If you’re a hardcore Disney fan who reads Disney blogs like this one on a daily basis (my apologies!), you may think there is no such thing as too much Disney. I agree with you. We are in the very small minority. Let that sink in. This much enthusiasm for Disney is not normal. (Then again, most people lack this much awesomeness, but I digress…)
Your idea of a perfect Disney vacation might involve 7 consecutive days in the park, going commando from park opening until the very end of Extra Magic Hours every single night. In 99.9% of situations where you’re bringing the reluctant spouse, this kind of touring will not do you any favors if you’re trying to get them to come around from the dark side.

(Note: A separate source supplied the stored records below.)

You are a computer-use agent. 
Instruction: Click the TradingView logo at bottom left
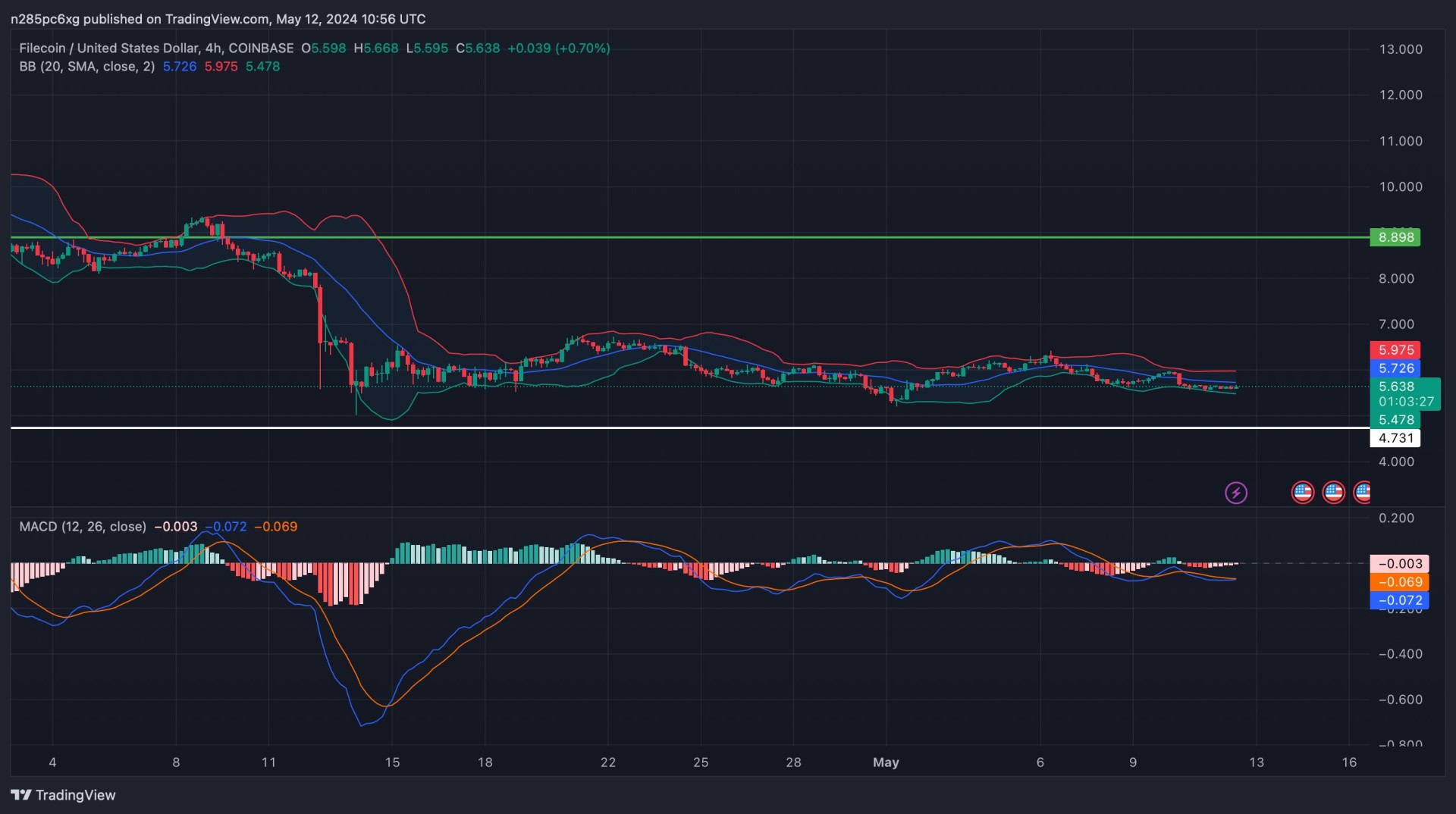coord(64,795)
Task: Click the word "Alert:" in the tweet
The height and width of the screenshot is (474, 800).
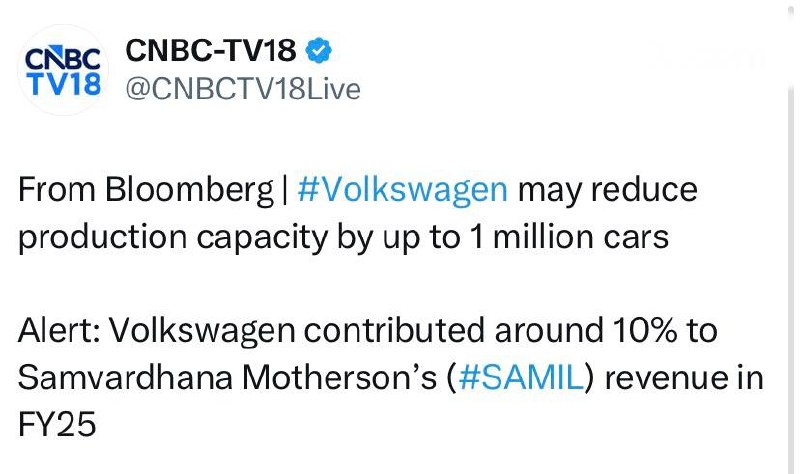Action: click(x=58, y=331)
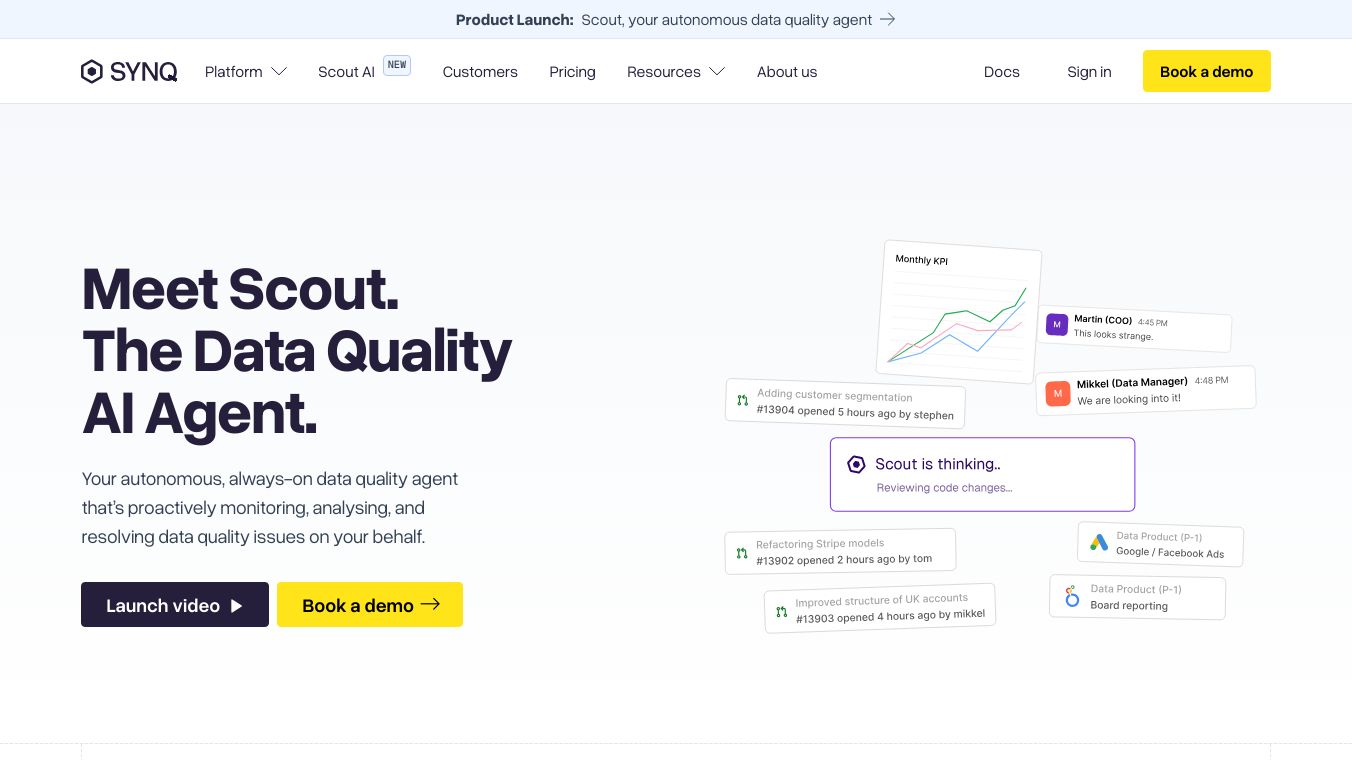
Task: Click the pull request icon for #13902
Action: coord(741,553)
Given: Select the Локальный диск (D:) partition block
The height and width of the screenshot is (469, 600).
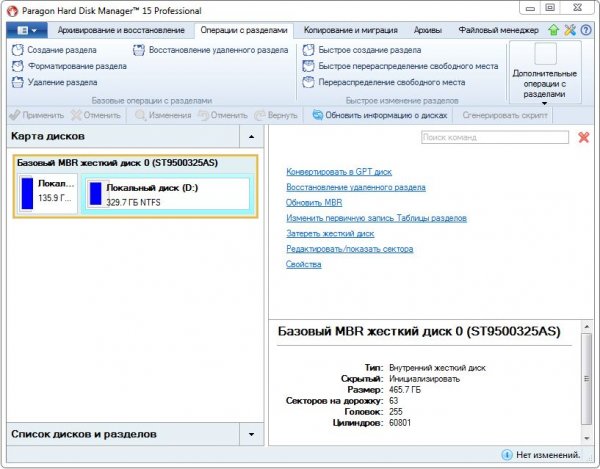Looking at the screenshot, I should (x=165, y=194).
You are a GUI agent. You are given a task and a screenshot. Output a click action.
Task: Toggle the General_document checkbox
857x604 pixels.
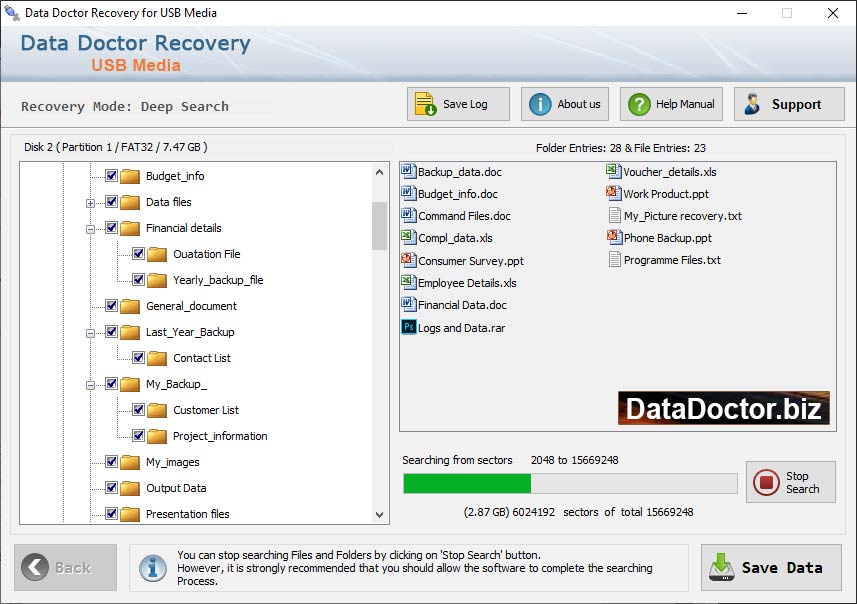coord(112,306)
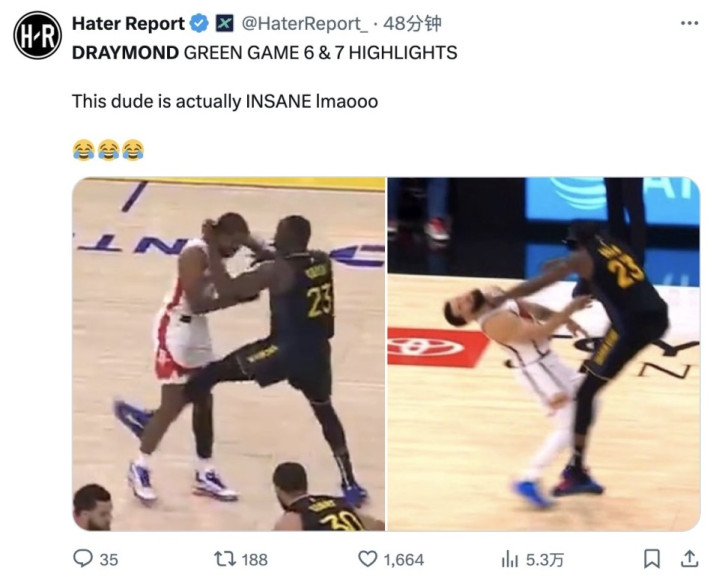The height and width of the screenshot is (580, 719).
Task: Open the three-dot more options menu
Action: tap(689, 23)
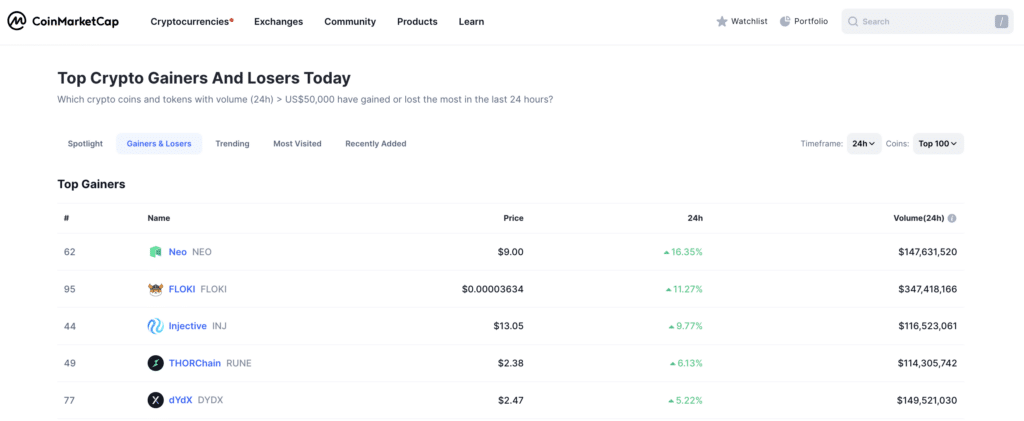The image size is (1024, 421).
Task: Open the Most Visited tab
Action: coord(297,144)
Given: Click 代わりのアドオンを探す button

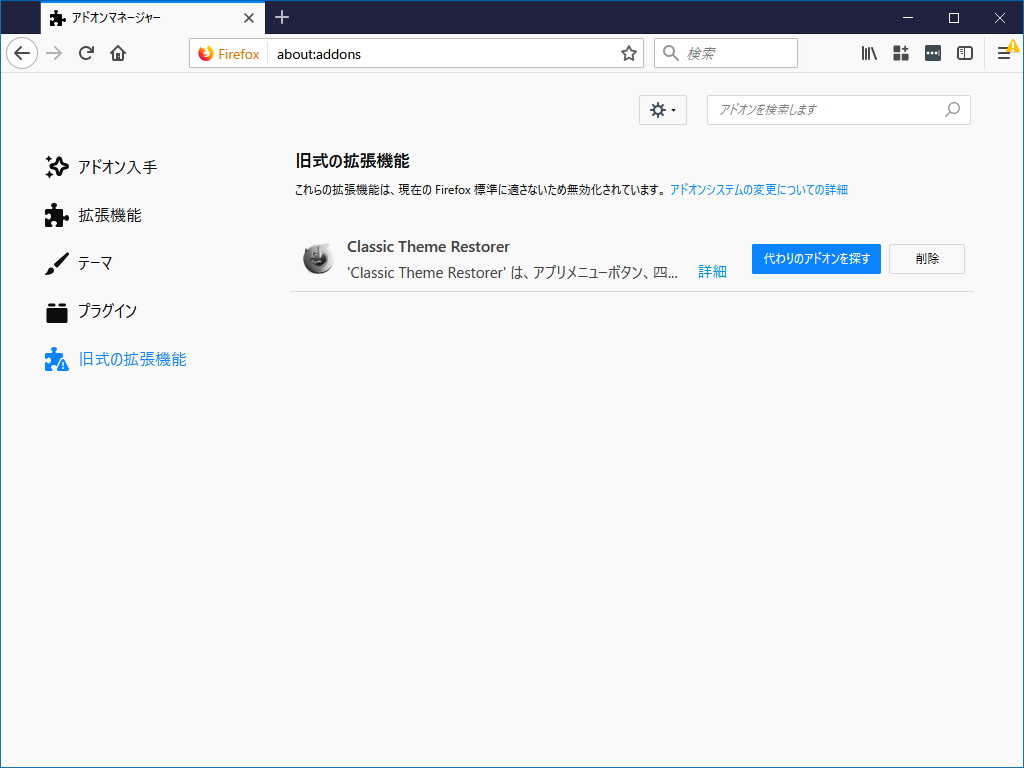Looking at the screenshot, I should [816, 258].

It’s going to vary from reluctant person to reluctant person, but we think a good rule of thumb is doing one day of activities outside of the parks for every day in the parks. Whether this means a strict on, off schedule or a hybrid vacation that takes you to Walt Disney World for 5 days followed by 5 days exploring in the Everglades or Daytona Beach, is up to you.
For this same reason, staying in a non-Disney hotel (there are excellent luxury options on Disney property, and other options off-site) to give them some “Disney downtime” might be pragmatic. You know your significant other better than us, so only you know whether this is really necessary.
No matter what you do, our overarching advice is to compromise and not force it. While we firmly believe that anyone can enjoy a Disney vacation, we also firmly believe that not everyone will enjoy a Disney vacation. There are a variety of reasons why not, and even the best laid plans may not make a difference.
At the very least, gauging the situation and following this advice as applicable will put you in a better position for success. They may never end up sharing your love for Disney, but maybe they will see why it appeals to you so much. That in itself is a small victory!
For Walt Disney World trip planning tips and comprehensive advice, make sure to read our Walt Disney World Trip Planning Guide and related articles.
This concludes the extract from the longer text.